Mr. Gardner has been an important factor in the subduing and developing of the land in and around Spanish Fork. He was an untiring worker in bringing streams from the mountain fastnesses and turning them upon the thirsty soil. Much of the surveying for that work was done by him, and through his good judgment and farsitedness the people saw fit to make him a director of a good many canal companies. At the time of his death he was one of the five directors of the Spanish Fork Co-op.

Our subject was also greatly interested in the lumber and flour mill business, inheriting the love for such, perhaps, from his father. He has held many trustworthy positions and was true to the end to the religion of his youth.

In 1876 he was sent on a mission to Canada remaining there until June of the following year. He was again called on a mission in 1885, this time to the Southern States, laboring in Georgia for 22 months.

During the time he has lived in Spanish Fork, Mr. Gardner has been one of its most active, progressive citizens. His good judgment and wise counsel, his untiring efforts to promote the welfare of his fellow man have gained for him the love and respect of the whole community.

He was 63 years of age at the time of his demise, his death being caused from stomach troubles. He leaves eight children and 14 grandchildren to mourn his loss.

He has led a most honorable and exemplary life, and has met with a fair measure of success in a financial way. It is safe to say no man is more highly respected throughout the country than Neil Gardner.

Utah can justly be proud of her many noble pioneer sons and daughters, some still living, others who have passed away. With the history of our fair state are connected many brave, sturdy, god-fearing men, who spent their lives in the building of this haven of rest in the rockies. Men who braved the desert wild and pioneered the way for this great western civilization.

The memory of the pioneers will always be held sacred by the people of the state, and as one by one we lay them away in the silent tomb, our hearts go out to our Maker, that He will reward them for the work they did while here.

Friday, July 16, 2010

Mary Larsen Gardner: Obituary

The following obituary was published in the Deseret News, 21 Oct 1921, p. 11:

Pneumonia Fatal to Early Utah Resident

Mrs. Mary L. Gardner

Mrs.

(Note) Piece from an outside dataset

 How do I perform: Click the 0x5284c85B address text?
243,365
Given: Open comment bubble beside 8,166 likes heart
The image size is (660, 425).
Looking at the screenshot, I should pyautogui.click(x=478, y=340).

Mary Larsen Gardner, 71, a native of Denmark, died in a Salt Lake hospital Thursday of pneumonia.

When a girl of 10, Mrs. Gardner came to Utah. After becoming the wife of Bishop Archibald Gardner, she lived at West Jordan for a time but in 1890 they moved to Afton, Wyo., where she had since made her home.

Mrs. Gardner is survived by the following sons and daughters: A. Bruce Gardner, Clarence Gardner, president of Star Valley stake, E. A. Gardner and Bishop Frank Gardner, all of Afton; E. L. Gardner of Delaware; Mrs. Lillian Gardner Widdison of Hooper, Utah; and Wilford W. Gardner of 961 Ramona avenue, Salt Lake. She is survived also by a brother, Andrew Larsen, American Fork, and two half brothers, Henson Heiselt, American Fork, and Hyrum Heiselt, Provo.

Funeral services will be held in the West Jordan ward meetinghouse at 11 a.m. Monday. The body may be viewed at the home of Reuben Gardner in West Jordan prior to the services. Interment will be in Salt Lake City cemetery under the direction of S. M. Taylor & Co.

Friday, July 9, 2010

Harriet Armitage Gardner Larter: Death notice

The following death notice was published in the Deseret News, 10 May 1866, p. 8:


In Moroni, April 12, HARRIET ARMATAGE,
wife of Henry N. Larter, aged 36 years, 1 month
and 28 days.

A husband, 4 children and numerous friends
lament her departure.

Saturday, July 3, 2010

Abigail Sprague Bradford Gardner: Death Notice

The following death notice was published in the Deseret News on 5 February 1879, page 16.

At West Jordan, January 16th, 1879, ABIGAIL BRADFORD, wife of Bishop A. Gardner, aged 66 years and 4 months.

Sister Gardner joined the Church of Jesus Christ of Latter-day Saints, at an early day in its history, and shared in the persecutions of her people, always evincing a strong and unshaken faith in the work. She leaves a number of relatives and friends.